## Reading passage
--- START ---
For the linear regression model, we demonstrated that the predictive accuracy of a linear regression model built to forecast the NAV of mutual funds is better when errors exist in training data than when training data are free of errors. All of the scenarios with errors have predictive accuracy significantly better than the base case scenario without data errors.

We believe our conclusions about the effect of errors in training data are a significant contribution to the literature on data quality because ours is the first research about the effect of errors in training data on neural network and linear regression models.

In addition to testing the sensitivity of the neural network and linear regression models to data errors, we performed a comparison of the relative performance of the models to determine which model is more sensitive to errors in test data and which model is more sensitive to errors in training data. To determine which type of model is more sensitive to errors in test data, we conducted a paired comparison t-test for the MAPE values reported in Table 1 indicating the predictive accuracy of the linear regression and neural network models at different levels of the fraction-error and amount-error factors. This test shows that the neural network model performs better than the linear regression model (p<.0001) when errors exist in test data. On average, the MAPE of the neural network model is 26.14 lower than the MAPE of the linear regression model when forecasts are made using test data with errors. To determine which type of model is more sensitive to errors in training data, a paired comparison t-test was conducted for the MAPE values reported in Table 3 indicating the predictive accuracy of the linear regression and neural network models at different levels of the fraction-error and amount-error factors. This test shows that the linear regression model performs better than the neural network model (p<.0001) when errors exist in training data. On average, the MAPE of the linear regression model is 1.69 lower than the MAPE of the neural network model when the models are constructed using training data with errors. Table 5 presents the results of the paired comparison t-tests (Neter et al., 1990)

Table 5: Paired Comparison t-Tests for Cell Means
Experiment Mean Standard Error t-statistic Significance level
Testing Data

26.14

1.55

16.45

0.0001

Training Data

-1.69

0.26

-4.20

0.0001

Note:

The paired t-tests compare the performance as measured by mean absolute percent error of the linear regression and neural network models as fraction-error and amount-error vary. A positive value for the mean indicates that the neural network model performed better than the linear regression model. A negative value for the mean indicates that the neural network model performed worse than the linear regression model.

The results of our study have implications for practitioners working in a variety of settings characterized by imperfect data. They suggest that understanding error rate and the magnitude of errors in training and test data should be important considerations when choosing between alternative forecasting tools such as neural network and linear regression models. This study shows that for one forecasting task, a neural network model provides better predictive accuracy than a linear regression model when data are free of errors and when test data contain errors. However, for the same forecasting task, a linear regression model provides better predictive accuracy than a neural network model when training data contain errors. This result suggests that those who build and use forecasting models need to be aware of the error rate and magnitude of error in both training and test data. Test data may be more accurate than training data if processes associated with gathering and storing data have improved over time. Conversely, training data may be more accurate than test data if the accuracy of data improves over time. Ballou and Pazer (1995) discuss economic data disseminated by the U.S. government as an example of data that improve in accuracy over time.
--- END ---
## Source material
--- START ---
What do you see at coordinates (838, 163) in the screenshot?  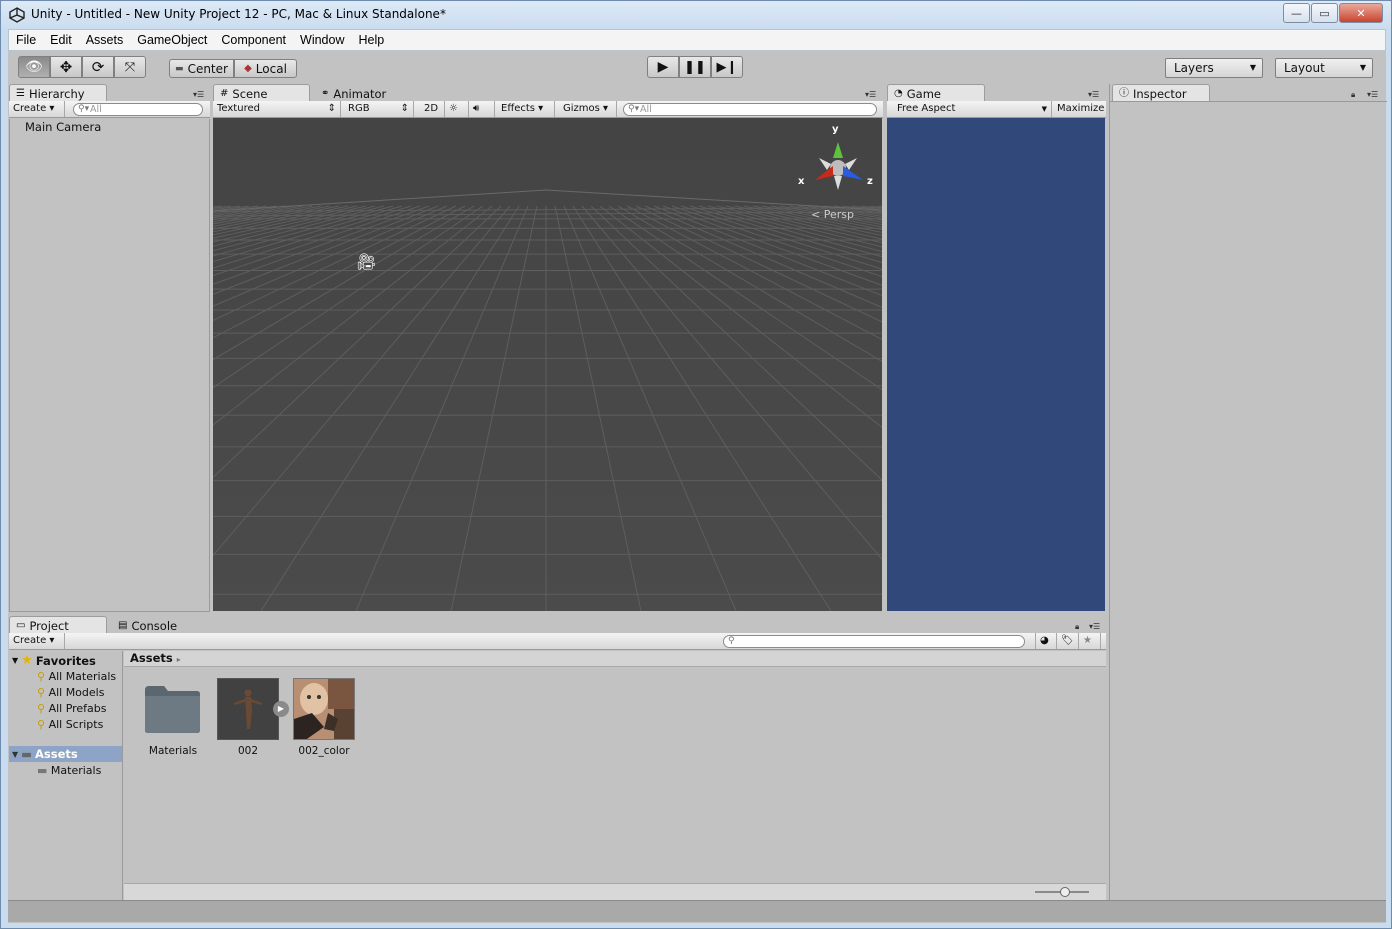 I see `orientation-gizmo` at bounding box center [838, 163].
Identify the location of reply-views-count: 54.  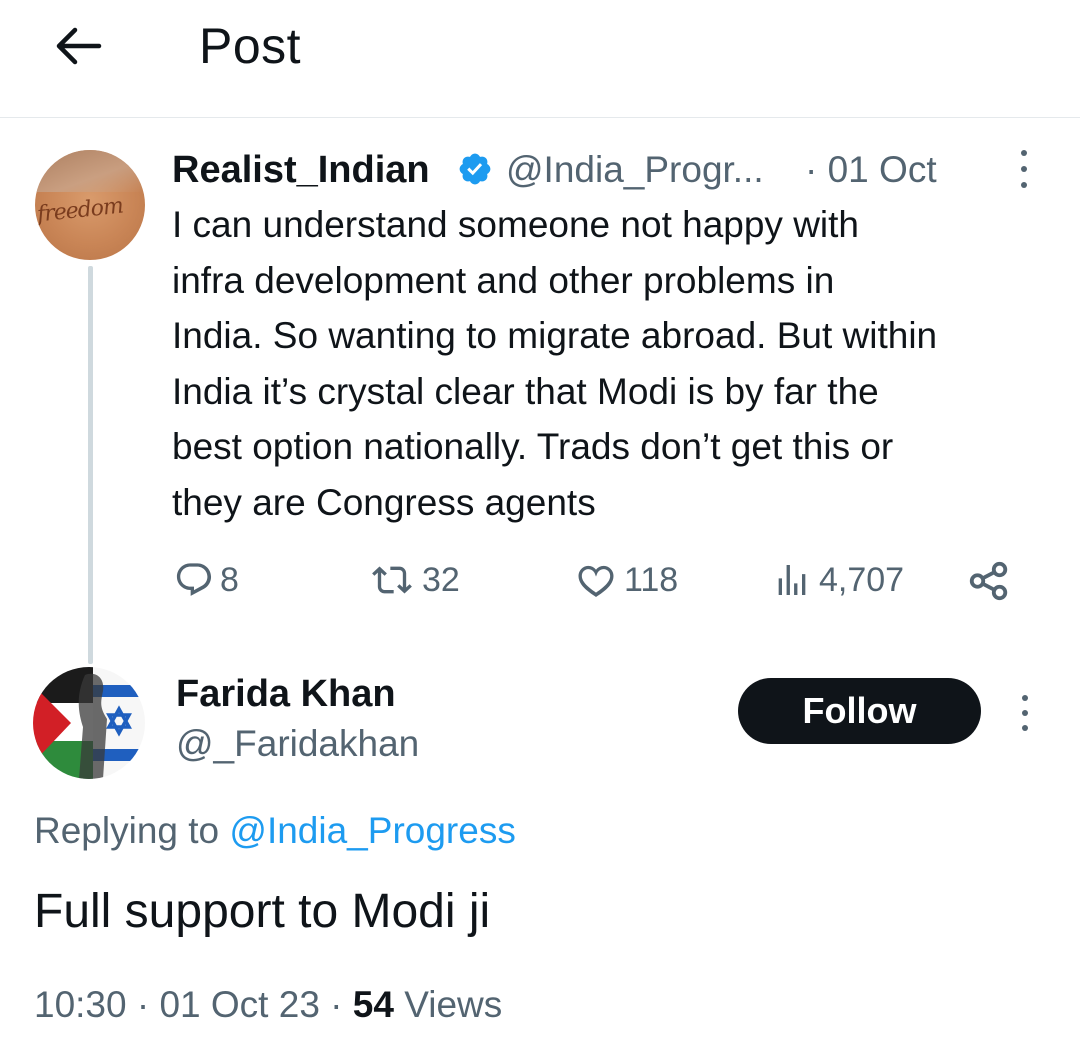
--- END ---
## Work instructions
1/ In the passage on data errors in forecasting models, answer these questions on separate lines:
(a) Which model performs better when errors exist in test data?
(b) On average, how much lower is the MAPE of the linear regression model than that of the neural network model when the models are built with training data that contain errors?
(c) Who discuss economic data disseminated by the U.S. government as an example of data that improve in accuracy over time?
2/ Could you reproduce the passage on data errors in forecasting models without any changes, starting at "For the linear" and ending at "without data errors."?

## Answers by item number
1/
(a) The neural network model
(b) 1.69
(c) Ballou and Pazer (1995)

2/
For the linear regression model, we demonstrated that the predictive accuracy of a linear regression model built to forecast the NAV of mutual funds is better when errors exist in training data than when training data are free of errors. All of the scenarios with errors have predictive accuracy significantly better than the base case scenario without data errors.